Patented August 20, 1968, the current recognized method of industrial-scale production of adenine is a modified form of the formamide method. This method heats up formamide under 120 degree Celsius conditions within a sealed flask for 5 hours to form adenine. The reaction is heavily increased  in quantity by using a phosphorus oxychloride (phosphoryl chloride) or phosphorus pentachloride as an acid catalyst and sunlight or ultraviolet conditions. After the 5 hours have passed and the formamide-phosphorus oxychloride-adenine solution cools down, water is put into the flask containing the formamide and now-formed adenine. The water-formamide-adenine solution is then poured through a filtering column of activated charcoal. The water and formamide molecules, being small molecules, will pass through the charcoal and into the waste flask; the large adenine molecules, however, will attach or “adsorb” to the charcoal due to the van der waals forces that interact between the adenine and the carbon in the charcoal. Because charcoal has a large surface area, it's able to capture the majority of molecules that pass a certain size (greater than water and formamide) through it. To extract the adenine from the charcoal-adsorbed adenine, ammonia gas dissolved in water (aqua ammonia) is poured onto the activated charcoal-adenine structure to liberate the adenine into the ammonia-water solution. The solution containing water, ammonia, and adenine is then left to air dry, with the adenine losing solubility due to the loss of ammonia gas that previously made the solution basic and capable of dissolving adenine, thus causing it to crystallize into a pure white powder that can be stored.
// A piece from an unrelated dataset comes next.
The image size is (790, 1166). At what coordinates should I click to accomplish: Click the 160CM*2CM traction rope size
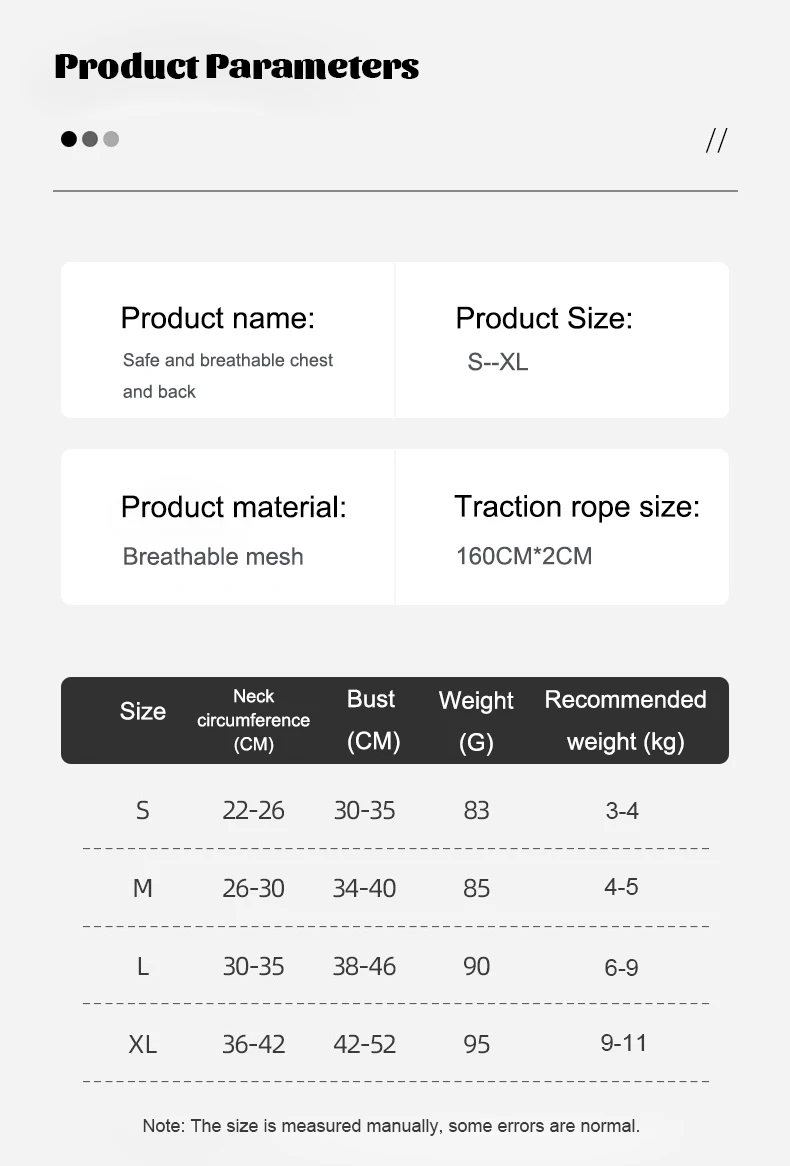tap(524, 555)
Oro, Orgel and co-workers have shown that four molecules of HCN tetramerize to form diaminomaleodinitrile (12), which can be converted into almost all naturally occurring purines. For example, five molecules of HCN condense in an exothermic reaction to make adenine, especially in the presence of ammonia.

The Traube purine synthesis (1900) is a classic reaction (named after Wilhelm Traube) between an amine-substituted pyrimidine and formic acid.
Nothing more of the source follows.